Luker was nominated again for a 2000 revival of Meredith Willson’s “The Music Man,” for playing Marian (the librarian), a role first performed on Broadway by Barbara Cook and later in a 1962 movie by Shirley Jones. In “Mary Poppins,” for which she received a Tony nomination in 2007, Luker played Winifred Banks, the mother of two children under the care of Mary Poppins, their nanny. She appeared in the musical for more than three years.

Luker made her Broadway debut in Andrew Lloyd Webber’s “The Phantom of the Opera” in 1988, eventually taking on the lead role, and also was in “The Secret Garden” (1991-93), “Nine” (2003), “Rodgers & Hammerstein’s Cinderella” (2013-15) and “Fun Home” (2015-16).

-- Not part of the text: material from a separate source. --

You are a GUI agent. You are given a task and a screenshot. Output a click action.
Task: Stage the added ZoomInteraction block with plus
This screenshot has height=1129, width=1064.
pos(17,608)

Elsewhere, she appeared in the 2014 world premiere at the Kennedy Center of “Little Dancer,” about a teenage dancer who inspired painter Edgar Degas, and in other productions in Washington and California. Seeking to expand her acting roles beyond those of ingénues, Luker had parts in several television series, including “NCIS: New Orleans,” “Law and Order: SVU” and “Boardwalk Empire,” and was in several films. She last performed onstage in a 2019 Kennedy Center production of “Footloose.”

Luker often appeared in concerts with orchestras and in intimate cabaret settings, singing show tunes. She “lends even the most anecdotal lyrics a gravitas that keeps you hanging on every word,” critic Stephen Holden wrote in the New York Times in 2005.

“If you’ve been wondering who, if anyone, might be the heir to the great Barbara Cook, Luker, who also comes from the South . . . and also played Marian the librarian (in the revival of “The Music Man”) is the one.”

Rebecca Joan Luker was born April 17, 1961, in Birmingham, Ala., and grew up in the small Alabama town of Helena. Her father was a construction worker, her mother a treasurer at a high school.

Luker seldom saw live theater as a child, but “I sang in church a lot and every singing group I could get into,” she told the Los Angeles Times in 2003. She was first runner-up for Junior Miss Alabama in 1979. She graduated in 1984 from the University of Montevallo in Alabama, then moved to New York, finding work in the theater almost immediately.

Her first marriage, to actor Gregory Jbara, ended in divorce. In 2000, she married Danny Burstein, a Broadway performer who has been nominated for seven Tony Awards.

In addition to her husband, of New York, survivors include her mother, Martha Hales, and stepfather, Lamar Hales; two stepsons; a brother and sister.

In February, Luker revealed that she had been diagnosed in 2019 with ALS, sometimes called Lou Gehrig’s disease. A month later, her husband became ill with covid-19, the disease caused by the coronavirus, and was hospitalized for a week.

Luker later contracted the disease herself but recovered. Burstein published two essays in the Hollywood Reporter about caring for his ailing wife while trying to recover from covid-19.

“Will she ever walk again?” Burstein wrote in August. “Her shoulders went, seemingly overnight. And now her hands.”

Two months earlier, Luker was still strong enough to sing three songs from her wheelchair during a fundraiser for ALS research broadcast over Zoom.

“Well, physically, it helps my lungs,” she told the Times in June. “But more than that, when I sing, I think it heals me. It helps me feel like I’m still a part of something, like I’m doing something that’s worthwhile.”